Many of us have memories of our grandmother's china cabinets neatly arranged with beautiful pieces of china and crystal that were only used on very special occasions. And special could mean once every five years. It wasn't used everyday. Heaven forbid that it should get a scratch or a blemish or any other sign of use. Many times, it wasn't even taken out when company came to visit lest a piece get broken. As children, some of us often peered into this “look but don't touch” zone, wondering why this stuff was so special. In the past, china in the cabinet was referred to as the “good china” or “formal china,” based on the idea that the collection would be passed on from generation to generation.
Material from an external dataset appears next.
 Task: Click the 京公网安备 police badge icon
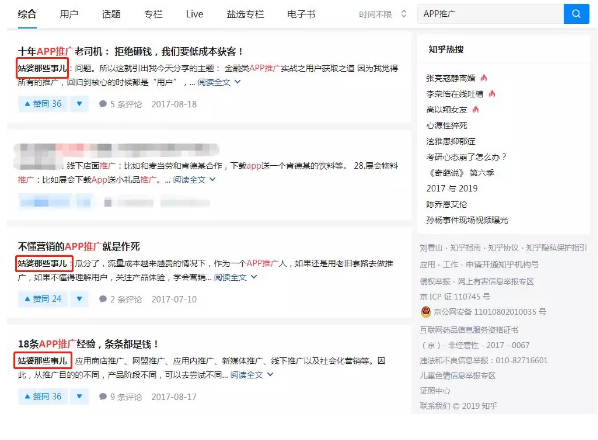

Some of these special pieces from our tables become part of our own cultural and social history by creating memories. Well, how can memories be made if we never use the beautiful things that we have? Aren't those little scratches and blemishes from being used part of the story?
Below Dean Driver, our Registry Expert, answers some commonly answered questions, along with great responses to help you navigate through the process.
1. What if something gets broken?
It is true that things do break. I am of the opinion that “It is better to have loved and lost than to never have loved at all.” (OK, I admit that is trite, but so true in this instance.) If it breaks, you will always remember the good times you had using it, and aren't those memories with friends more important than the item itself?
2. But I want to pass it on to my children.
The harsh reality here is that your children will grow up to have their own tastes, which could be very different from yours. They will start their own collections. Unless you are having weekly Greek weddings and throwing plates on the floor, I doubt seriously that everything will be destroyed before it makes it to your children. And again they will have the fond memories of using these iconic family pieces with you.
3. I only have partial sets of things that I have inherited.
Not to fret. Working those pieces in with new fresh things is easy. I even have some uses for Aunt Lulu's hideously garish china that she must have bought after one too many glasses of sherry. But this will be an entire post to itself. So, stay tuned.
4. It has to be washed by hand, so I’ll just never use it.
The dishwasher will also be a topic for another post, but let me just say that I put everything in the dishwasher. I am not telling you to do this. You should always follow the manufacturer's instructions.
5. We have limited space to store the tabletop items.
These days, you can stack almost everything and there is such a large assortment of storage solutions available on the market. There are many organization solutions that maximize the space in cabinets, closets under the bed, and as china and crystal don't need to be stored in a climate-controlled environment, they can even be stored in a garage or basement.
I have been talking about the things that you may already have, the collections that belonged to parents or grandparents, but what about creating new memories? I think everyone has discovered an item in a store, a magazine, or online that they just loved. Then, in the back of their mind they think, I would just never use that enough to justify the purchase. I want to challenge you to look around your home and consider where new tabletop gems can fit in nicely.
A wedding registry is a great way to start fresh with your fiancé and select pieces that mesh your lifestyles together. Feel justified in each of your selections because you will have many years to enjoy these items with family and friends!